TASK INSTRUCTIONS: Convert the rows from the start through the line containing "tap(220, 18)" into a two-column CSV with the columns text and answer, giving one CSV line per row. Put each field in quotation marks, turn line breaks into spaces, and leave the pictures out.

═══ MATERIAL PROVIDED

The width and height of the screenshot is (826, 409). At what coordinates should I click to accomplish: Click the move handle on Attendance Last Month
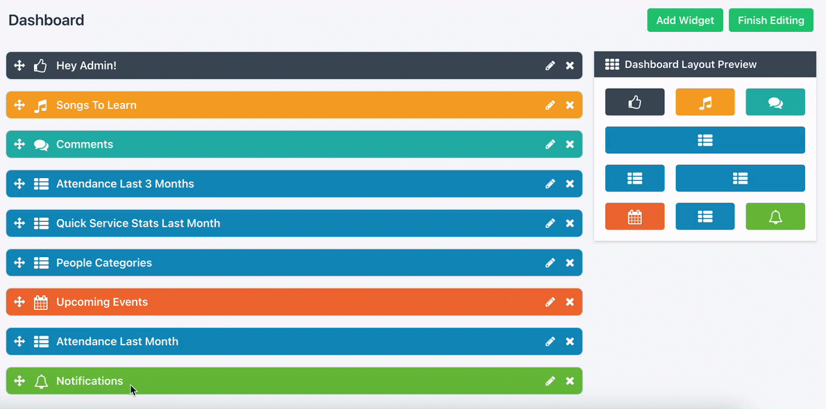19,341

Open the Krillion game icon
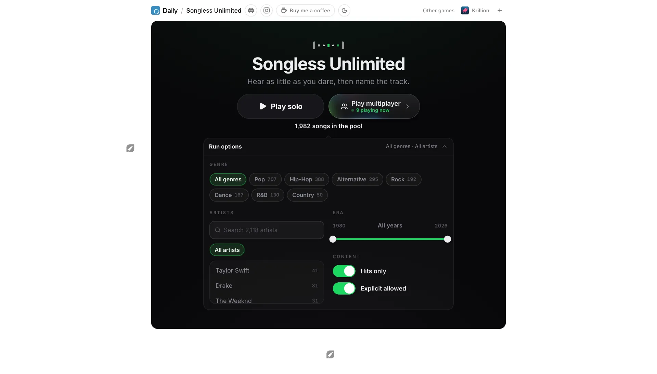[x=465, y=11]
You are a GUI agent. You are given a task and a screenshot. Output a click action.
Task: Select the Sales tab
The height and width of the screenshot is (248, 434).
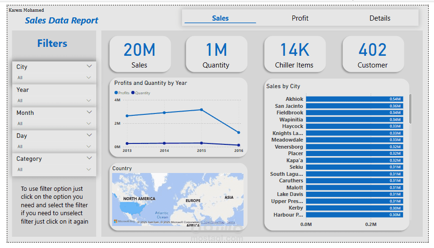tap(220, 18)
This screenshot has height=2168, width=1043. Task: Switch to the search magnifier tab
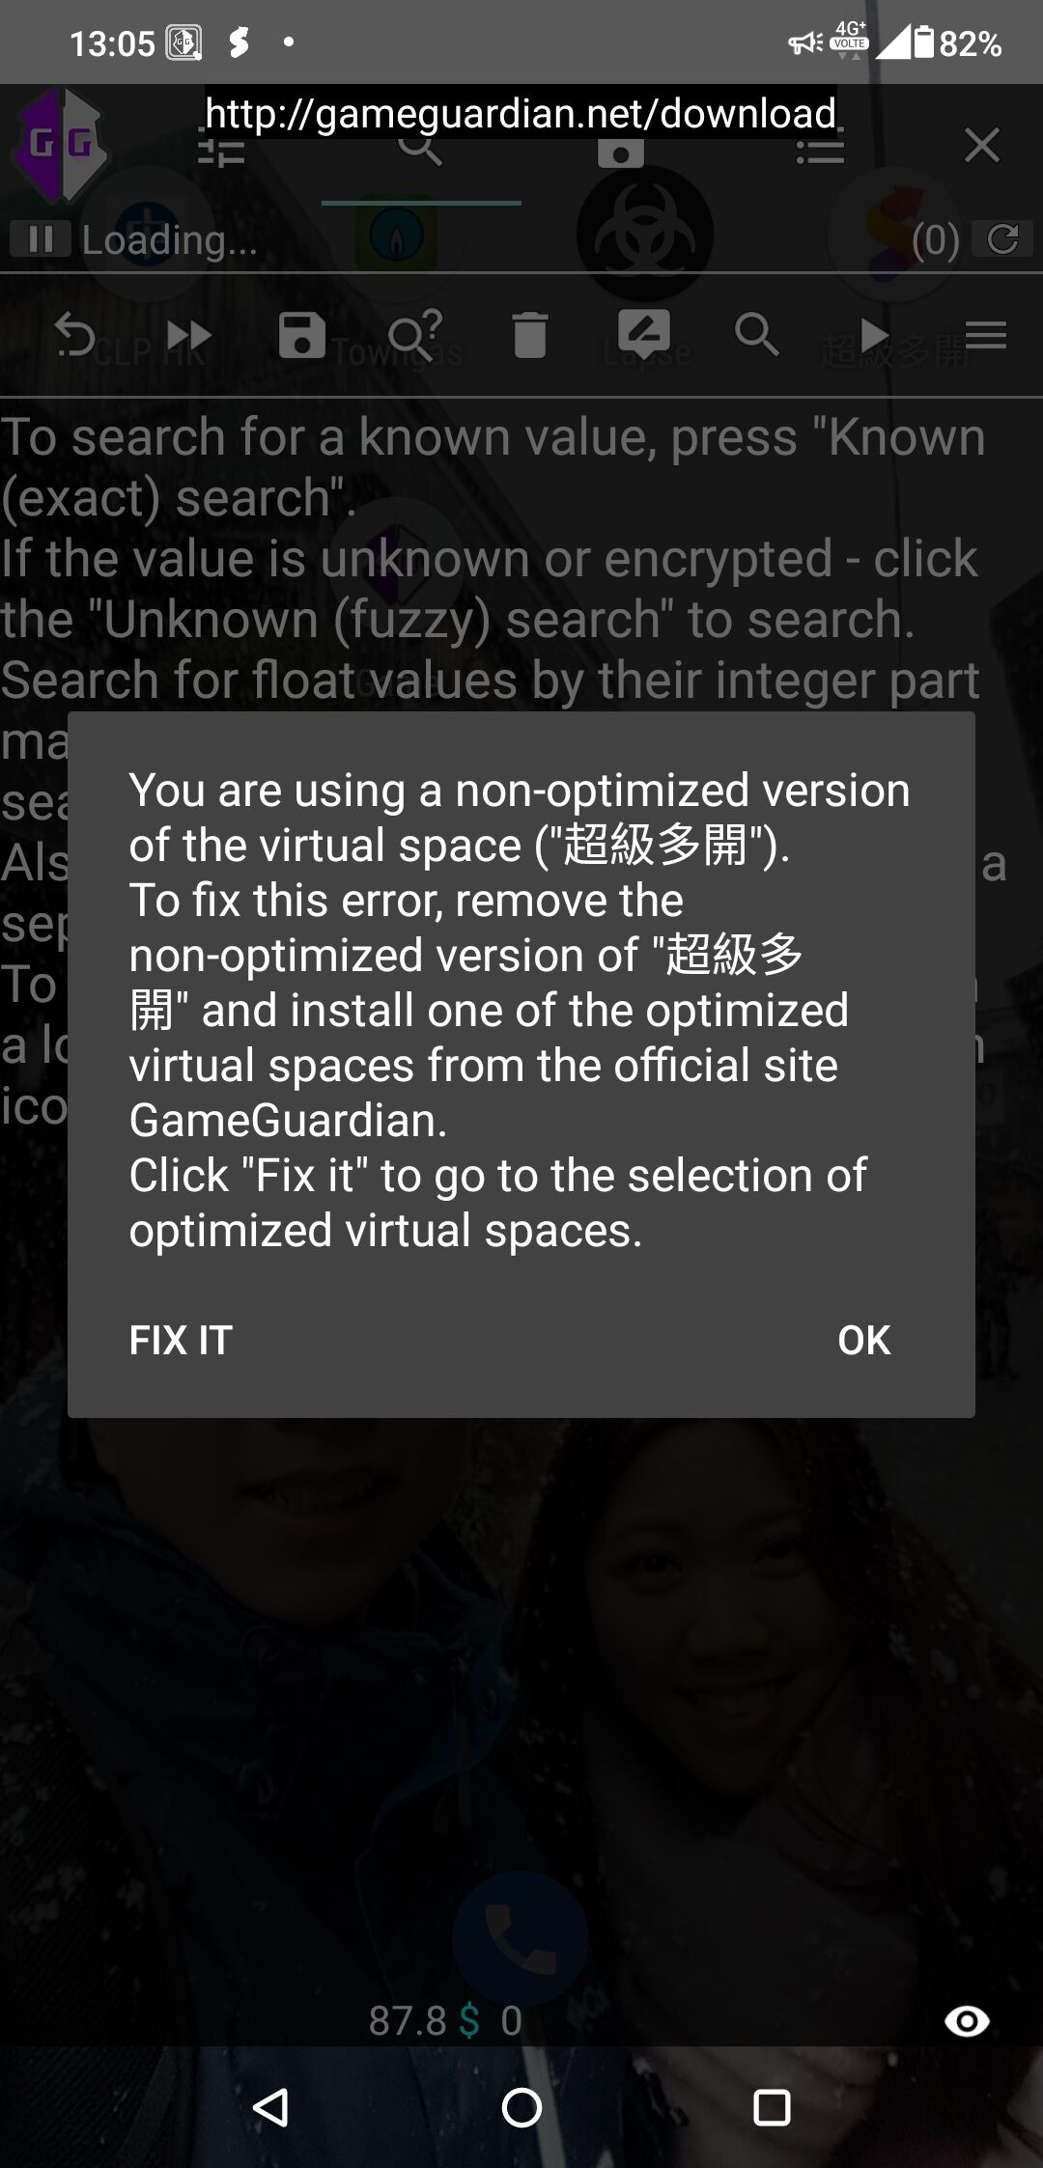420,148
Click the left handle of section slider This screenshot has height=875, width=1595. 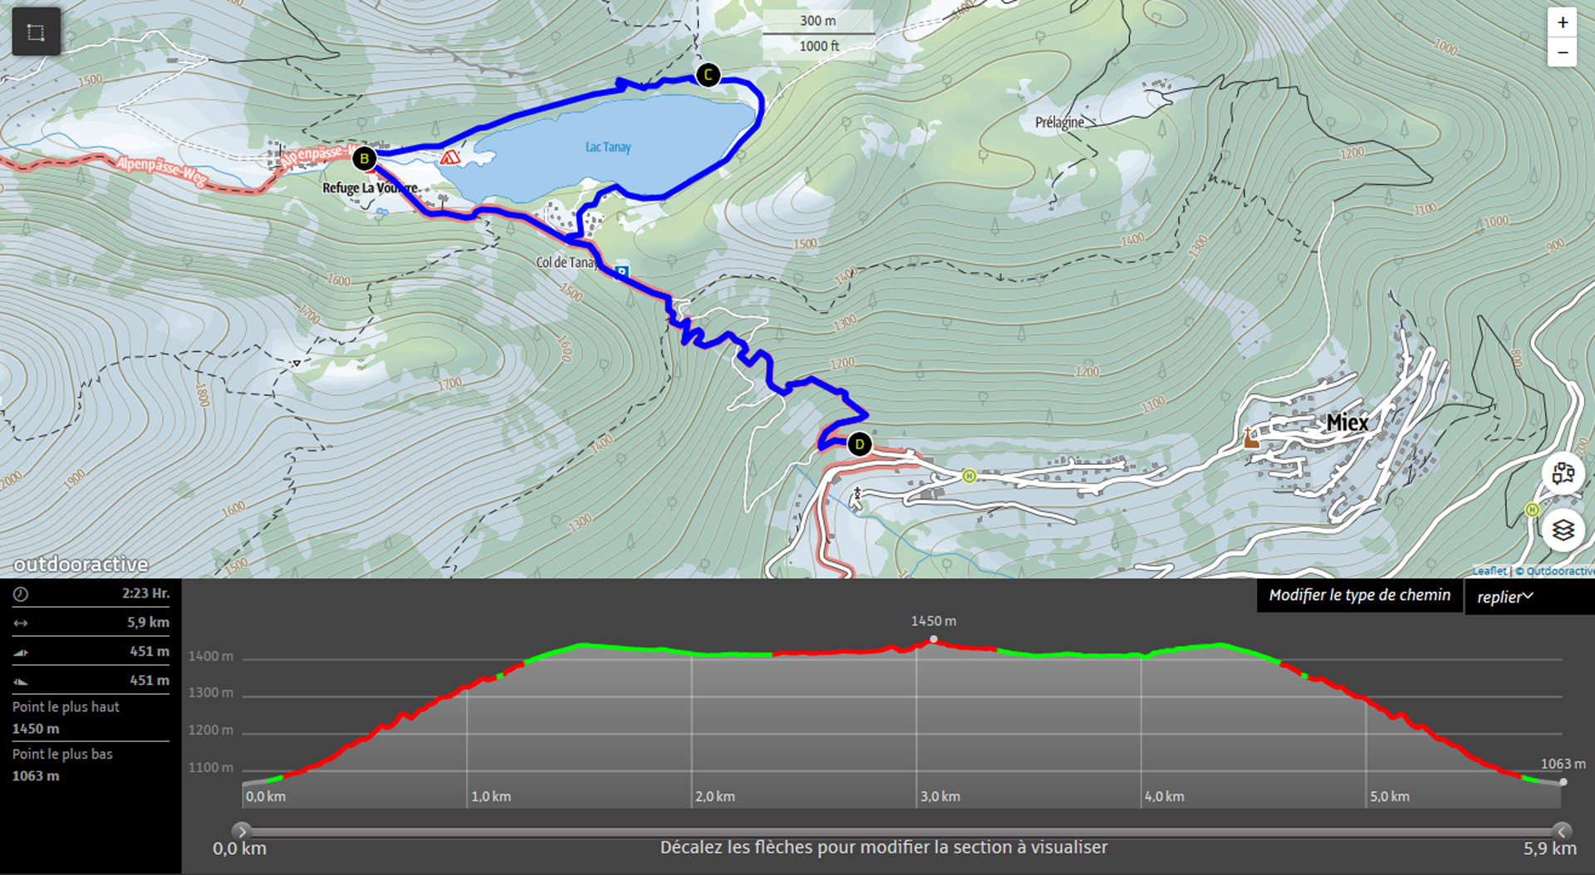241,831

══════

CORRECT RESULT:
text,answer
"The width and height of the screenshot is (826, 409). At what coordinates should I click to accomplish: Click the move handle on Attendance Last Month","19,341"
"Open the Krillion game icon","[x=465, y=11]"
"You are a GUI agent. You are given a task and a screenshot. Output a click action. Task: Select the Sales tab The height and width of the screenshot is (248, 434).","tap(220, 18)"